── Stored rows
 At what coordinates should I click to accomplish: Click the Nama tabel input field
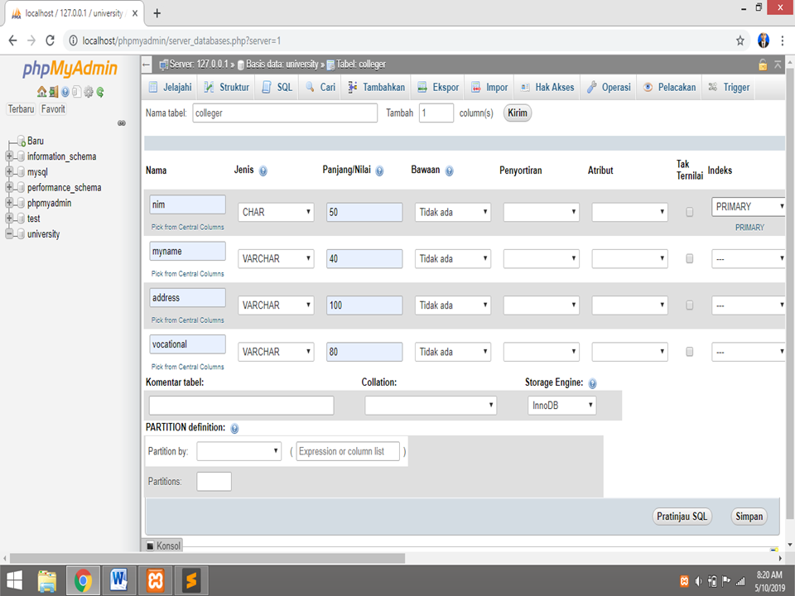(284, 113)
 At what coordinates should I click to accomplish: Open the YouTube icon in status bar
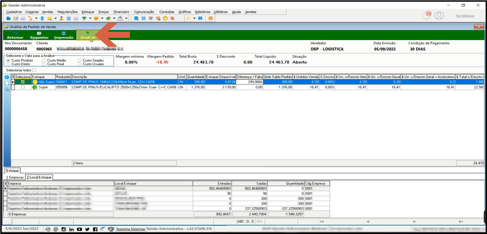[79, 229]
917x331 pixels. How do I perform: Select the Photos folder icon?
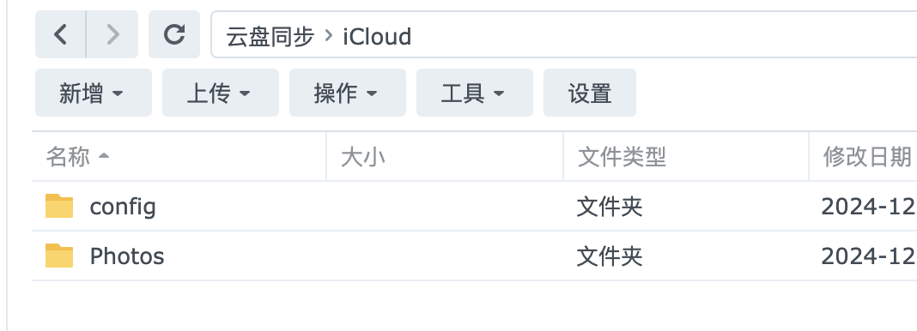click(59, 256)
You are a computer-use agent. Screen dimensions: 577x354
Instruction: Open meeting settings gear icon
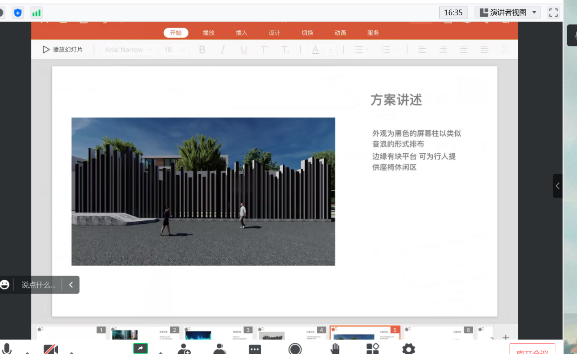point(408,349)
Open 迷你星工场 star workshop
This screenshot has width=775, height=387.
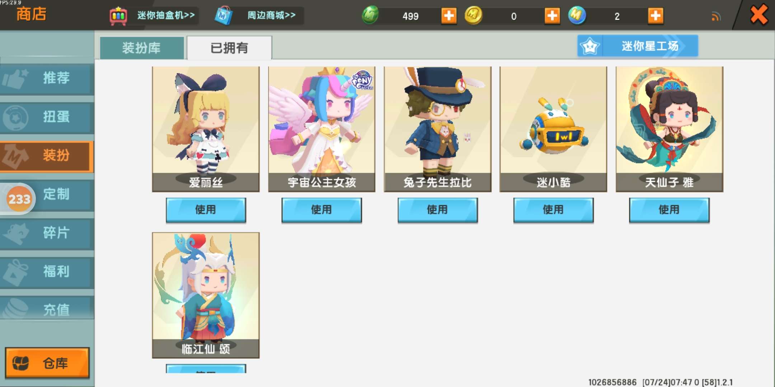(638, 46)
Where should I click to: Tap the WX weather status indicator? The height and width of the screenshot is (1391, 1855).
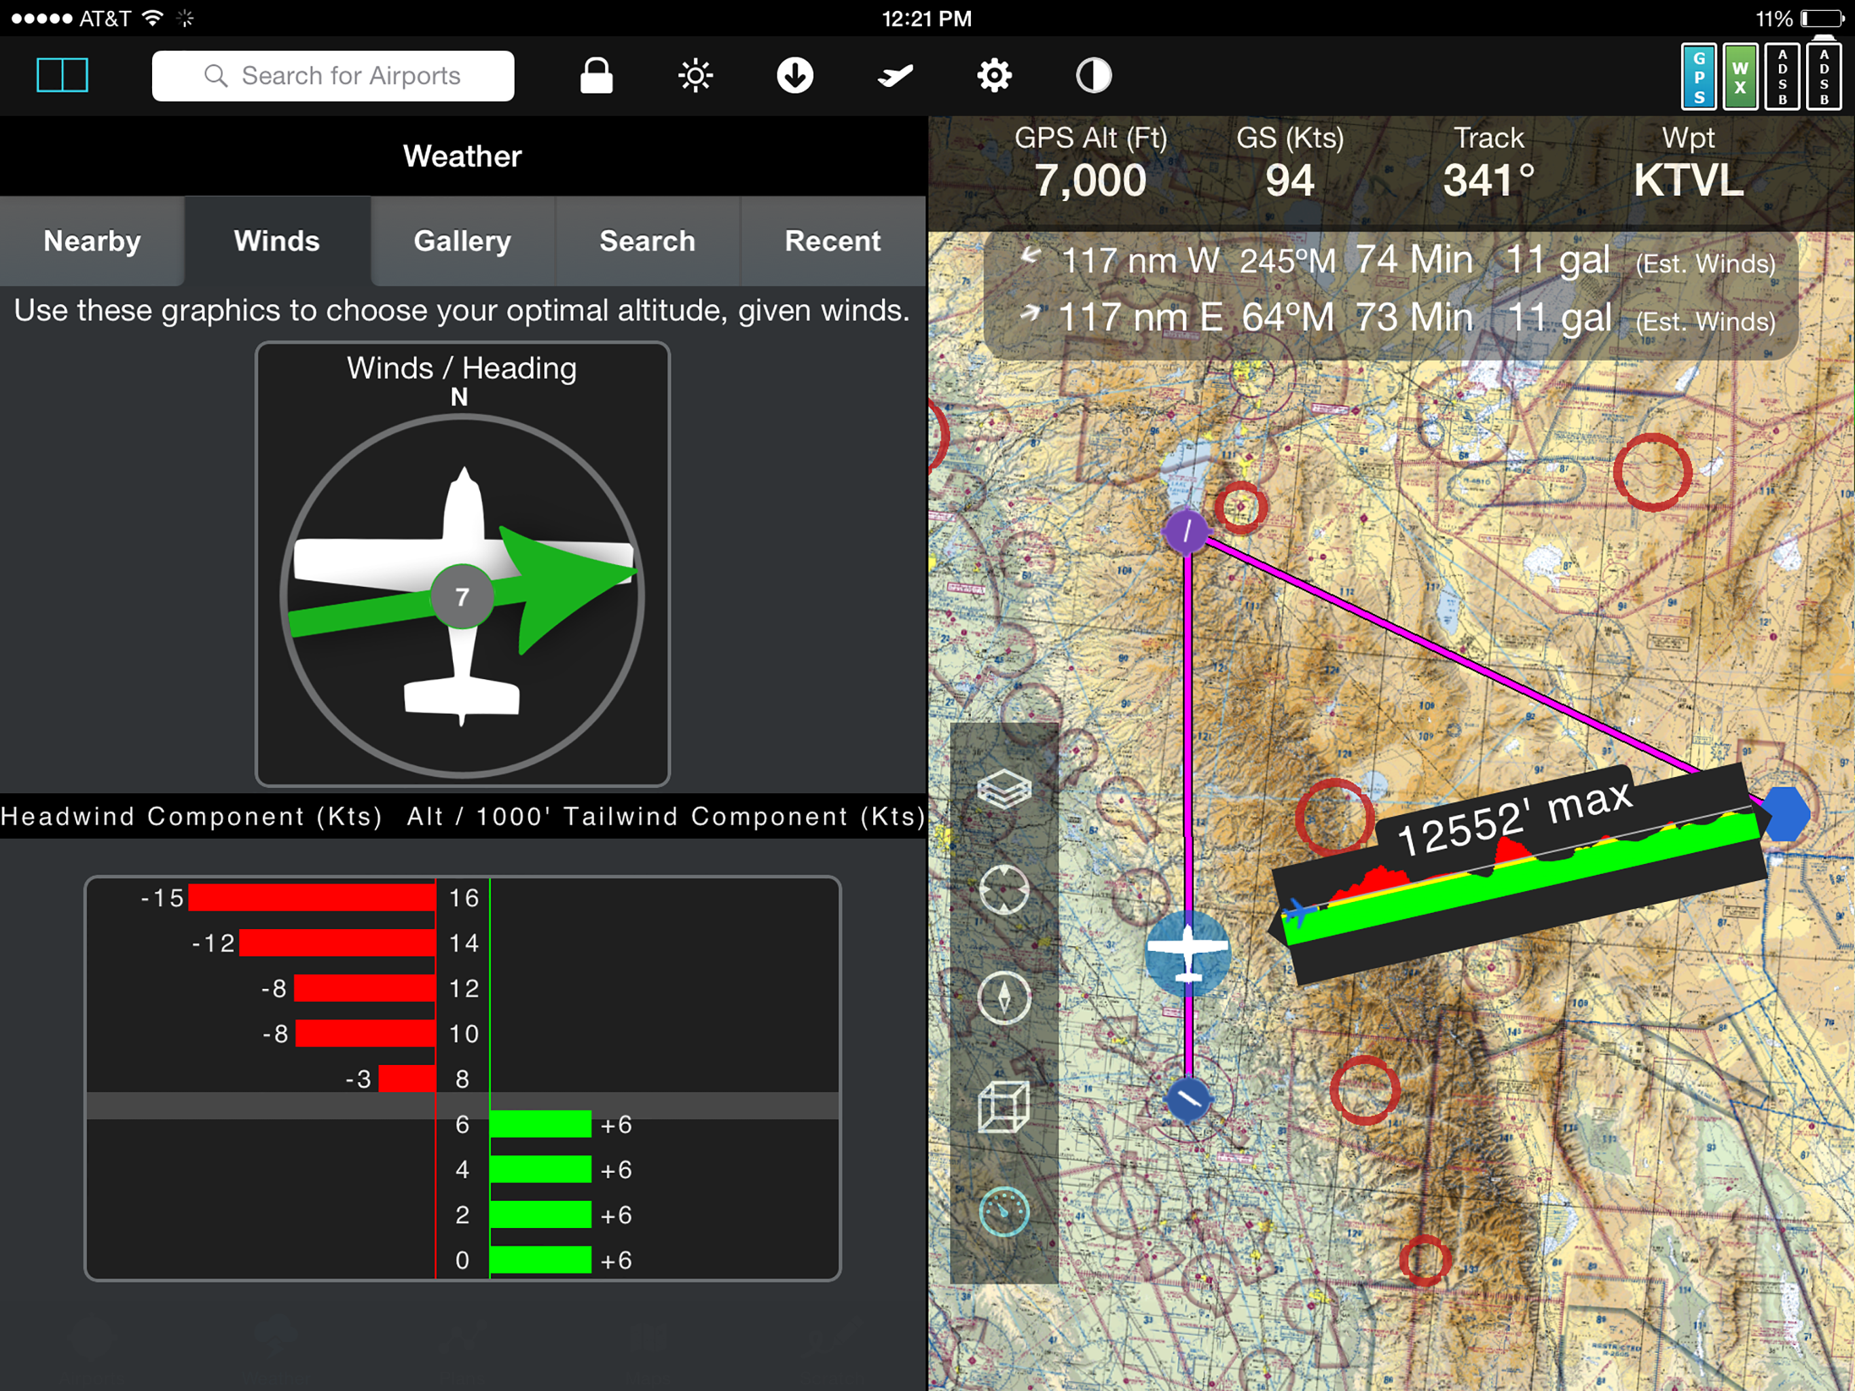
────
_Short problem_
Rewrite the material above so that "coordinates" becomes "location" everywhere and nothing else changes, omitting the pictures.

_Solution to this exercise_
 At what location should I click to accomplish: Click the Nama tabel input field
(284, 113)
 At what location should I click to accomplish: Open the YouTube icon in status bar
[79, 229]
917x331 pixels. How do I perform: Select the Photos folder icon?
click(59, 256)
You are a computer-use agent. Screen dimensions: 577x354
Instruction: Open meeting settings gear icon
point(408,349)
Open 迷你星工场 star workshop
This screenshot has width=775, height=387.
(638, 46)
Where should I click to: Tap the WX weather status indicator? The height and width of the screenshot is (1391, 1855).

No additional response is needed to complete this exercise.